Work to be completed — The expected output is the complete data, reproduced exactly.

**** Material for this task

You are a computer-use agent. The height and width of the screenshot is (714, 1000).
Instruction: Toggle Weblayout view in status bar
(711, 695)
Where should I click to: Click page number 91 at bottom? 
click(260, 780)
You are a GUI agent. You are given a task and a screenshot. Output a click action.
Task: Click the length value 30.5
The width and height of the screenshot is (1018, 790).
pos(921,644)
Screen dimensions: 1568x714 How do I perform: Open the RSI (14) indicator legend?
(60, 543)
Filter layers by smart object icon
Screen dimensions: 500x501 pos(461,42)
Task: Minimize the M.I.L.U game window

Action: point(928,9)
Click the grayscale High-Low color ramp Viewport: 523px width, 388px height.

********

Answer to this problem —
You are a computer-use agent. The height and width of the screenshot is (714, 1000).
Instruction: Toggle Weblayout view in status bar
(711, 695)
Where should I click to: Click page number 91 at bottom? 
click(260, 780)
You are a GUI agent. You are given a task and a screenshot. Output a click action.
Task: Click the length value 30.5
The width and height of the screenshot is (1018, 790).
pos(921,644)
Screen dimensions: 1568x714 How do I perform: Open the RSI (14) indicator legend?
(60, 543)
Filter layers by smart object icon
Screen dimensions: 500x501 pos(461,42)
Task: Minimize the M.I.L.U game window

Action: point(928,9)
Click the grayscale High-Low color ramp Viewport: 523px width, 388px height.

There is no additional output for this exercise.